--- SELECTED EXTRACT ---

The New York Times Book of World War II, 1939-1945
Page 101
The Mussolini decrees, said to be signed by the former Premier, were read over the German radio station Zeesen. They were read, not by Mussolini but by Alessandro Pavolini, former Italian Propaganda Minister, who was named in one of the decrees as “temporary secretary” of the new Fascist party.
A short time later the Italian agency Stefani, now under German control, broadcast a dispatch containing an ordinance signed by Calvi di Bergolo naing Dr. Augusto Rosso, former Ambassador to the United States, as Commissioner of the Foreign Ministry, to replace Raffaele Guariglia, the Badoglio Foreign Minister.
A Swiss broadcast, also reported to the OWI, said that Signor Guariglia had been placed under arrest in Rome and that other Ministers of the legal Cabinet still in Rome also were reported under arrest.
The Stefani broadcast listed these appointments by Calvi di Bergolo in addition to that of Rosso:
Presidency of the Council of Ministers—Dr. Gian Giacomo Bellazzi.
Interior—Dr. Lorenzo Lavia.
Italian Africa—Dr. Enrico Cerulli.
Administration of Justice—Dr. Giovanni Novelli.
Finance—Dr. Ettore Cambi.
National Education—Dr. Giuseppe Guistini.
Public Works—Engineer Paolo Saltino.
Agriculture—Professor Vittorio Ronchi.
Communications—Engineer Luigi Velani.
Industry and Commerce—Dr. Ernesto Santoro.
Popular Culture—Dr. Armedeo Tosti.
Foreign Currency and Exchange—Dr. Francesco Cemonese.
War Production—Dr. France Liguori.
TEXT OF BROADCAST
The text of the alleged order of the day by Benito Mussolini as broadcast yesterday by the German Transocean news agency and recorded by The United Press in New York follows:
Order of the Day No. 1
To all loyal comrades in the whole of Italy: From today, Sept. 15, 1943, I again assume the supreme leadership of fascism in Italy.
Order of the Day No. 2
I appoint Allessandro Pavolini provisional secretary of the Fascist National party, which from today will be known as the Republican Fascist party.
Order of the Day No. 3
I decree that all military, political, administrative and educational authorities, as well as all others who were dismissed by the capitulation of the Government, shall immediately be reinstated.
Order of the Day No. 4
I decree the immediate re-establishment of all party organizations on which the following duties will be incumbent: (1) To actively assist the German armed forces that are fighting the common enemy on Italian soil; (2) to afford immediate and effective moral and material assistance to the people; (3) to revise the lists of party members with the aim of ascertaining the attitude taken by members toward the coup d’etat capitulation and dishonor and of inflicting exemplary punishment on cowards and traitors.
Order of the Day No. 5
I decree the re-establishment of all formations and special sections of the voluntary militia of national security. Mussolini.

---

WHAT THE EXERCISE ASKS: Retype everything in the page on the Mussolini decrees from "A Swiss broadcast, also" down to "Gian Giacomo Bellazzi.", word for word.

--- DATASET RECORDS ---

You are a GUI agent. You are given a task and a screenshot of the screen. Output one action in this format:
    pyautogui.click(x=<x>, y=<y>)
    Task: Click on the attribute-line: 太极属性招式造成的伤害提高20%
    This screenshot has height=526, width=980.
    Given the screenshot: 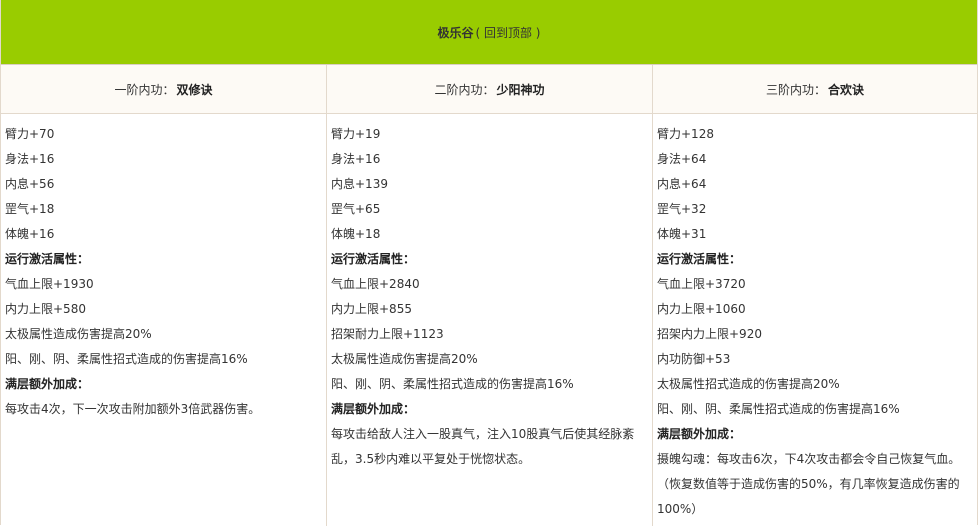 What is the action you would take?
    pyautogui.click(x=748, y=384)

---
--- DATASET RECORDS ---

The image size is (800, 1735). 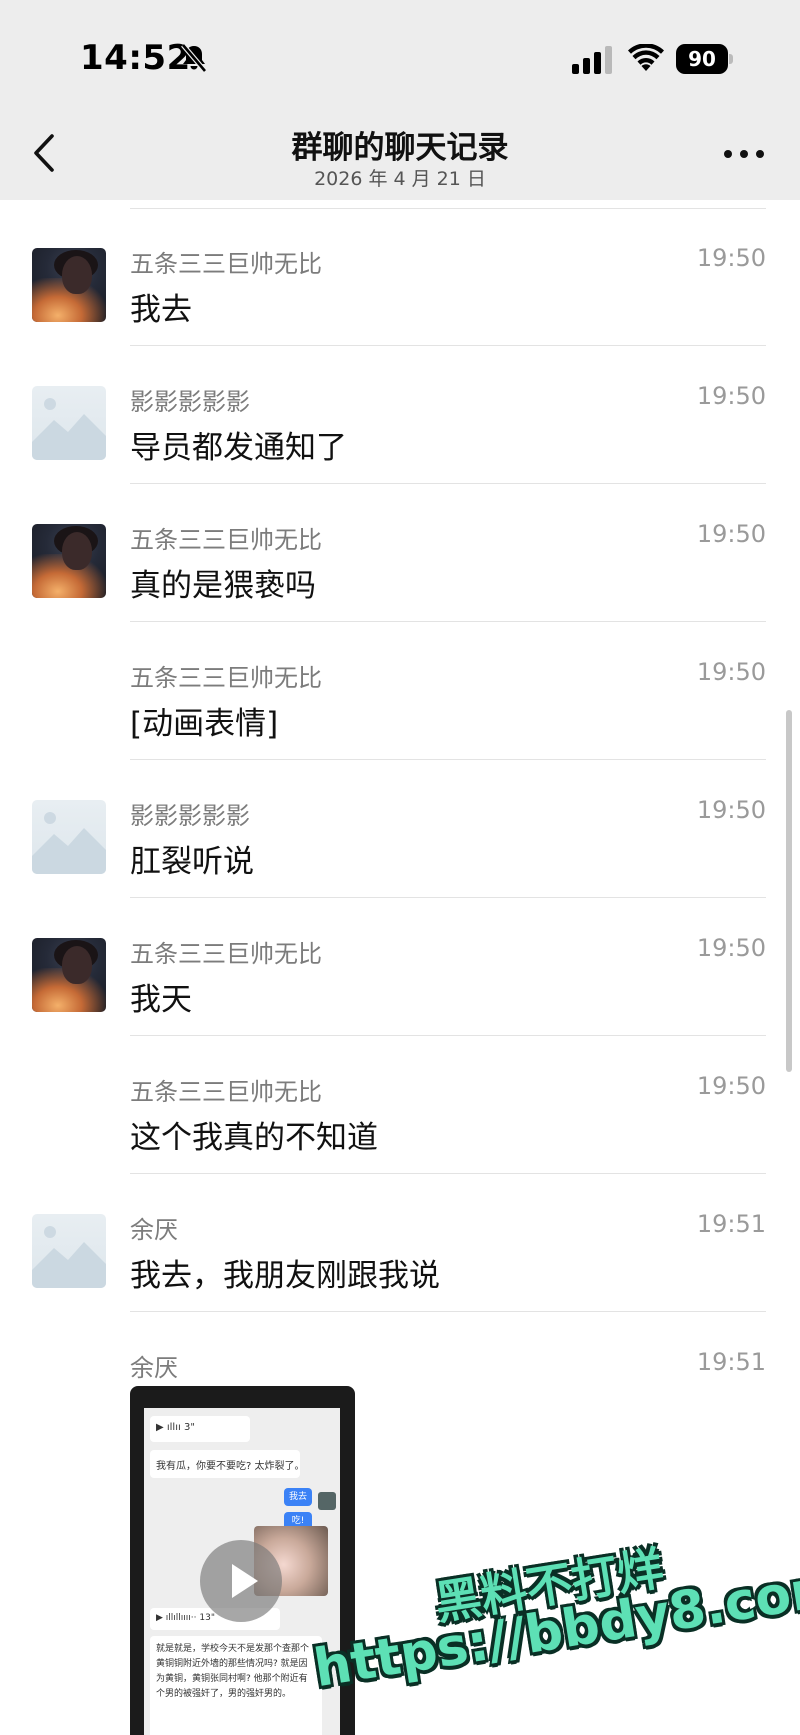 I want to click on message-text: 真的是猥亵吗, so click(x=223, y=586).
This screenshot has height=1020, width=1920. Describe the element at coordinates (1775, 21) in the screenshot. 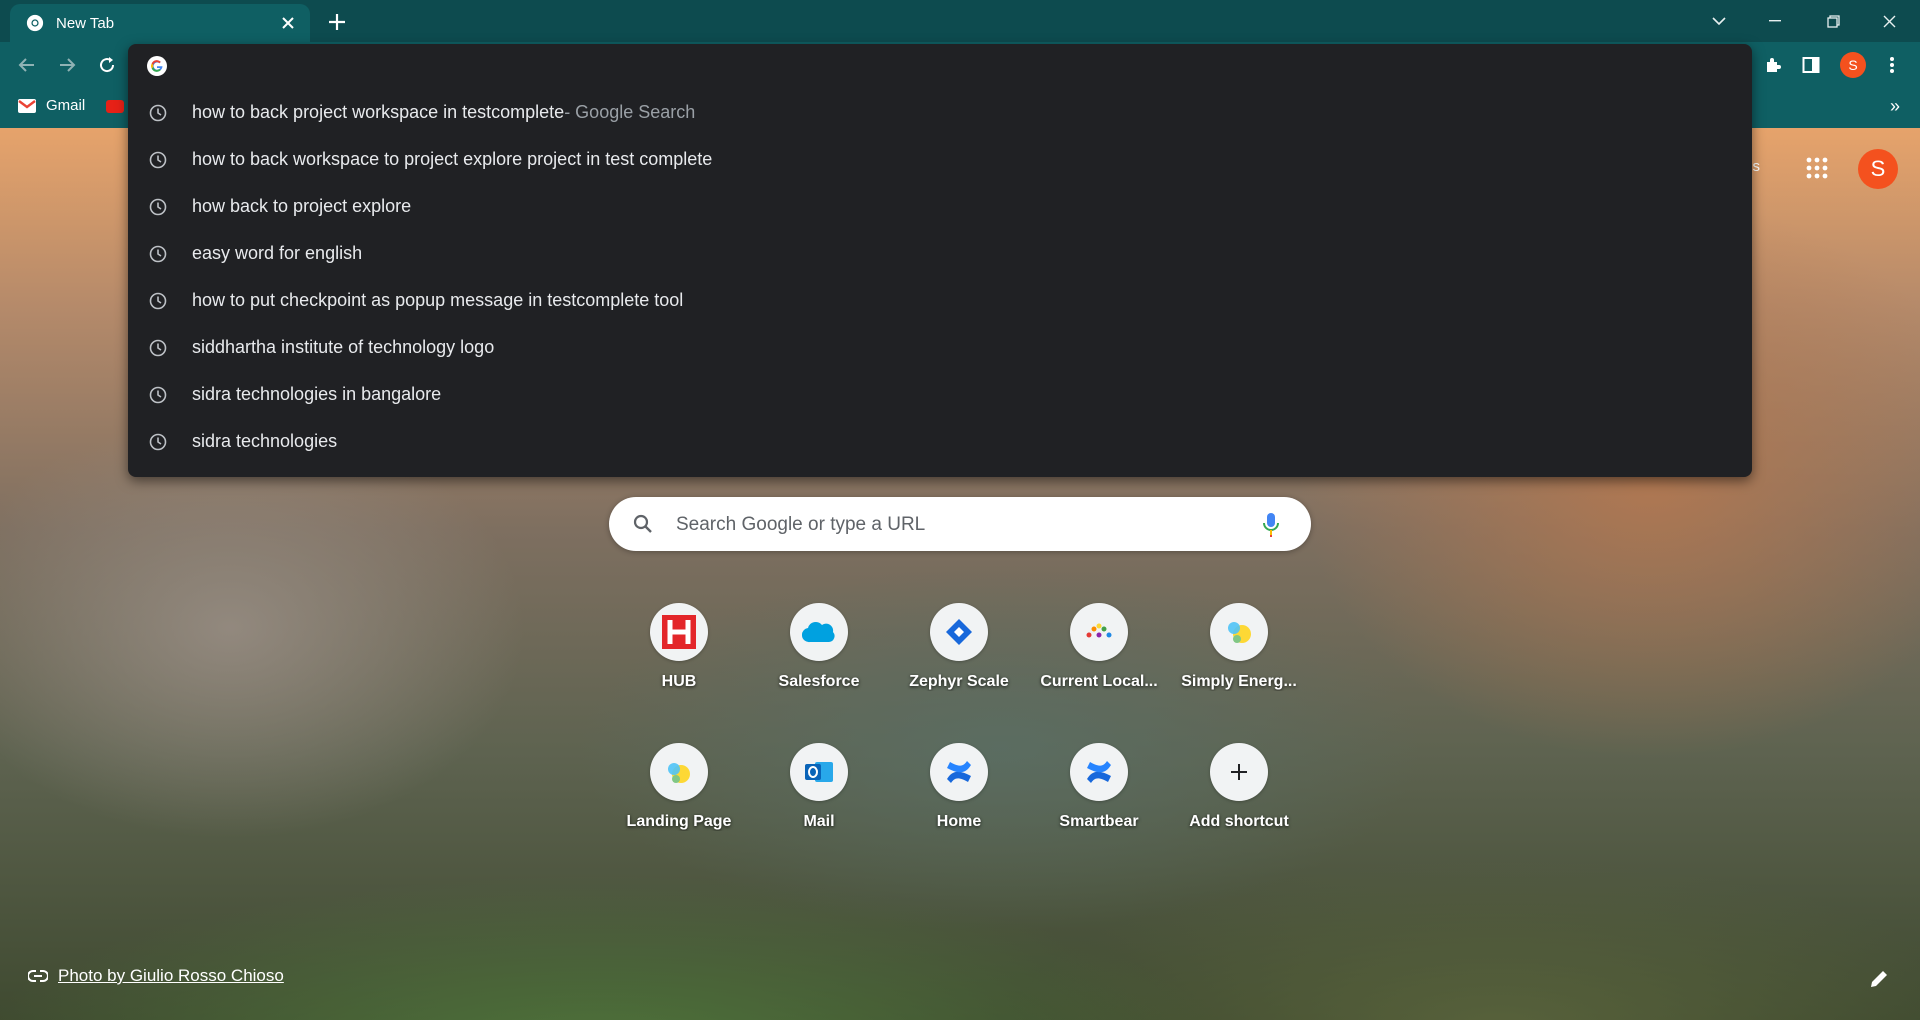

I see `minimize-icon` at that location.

---

EXERCISE SOLUTION:
A Swiss broadcast, also reported to the OWI, said that Signor Guariglia had been placed under arrest in Rome and that other Ministers of the legal Cabinet still in Rome also were reported under arrest.
The Stefani broadcast listed these appointments by Calvi di Bergolo in addition to that of Rosso:
Presidency of the Council of Ministers—Dr. Gian Giacomo Bellazzi.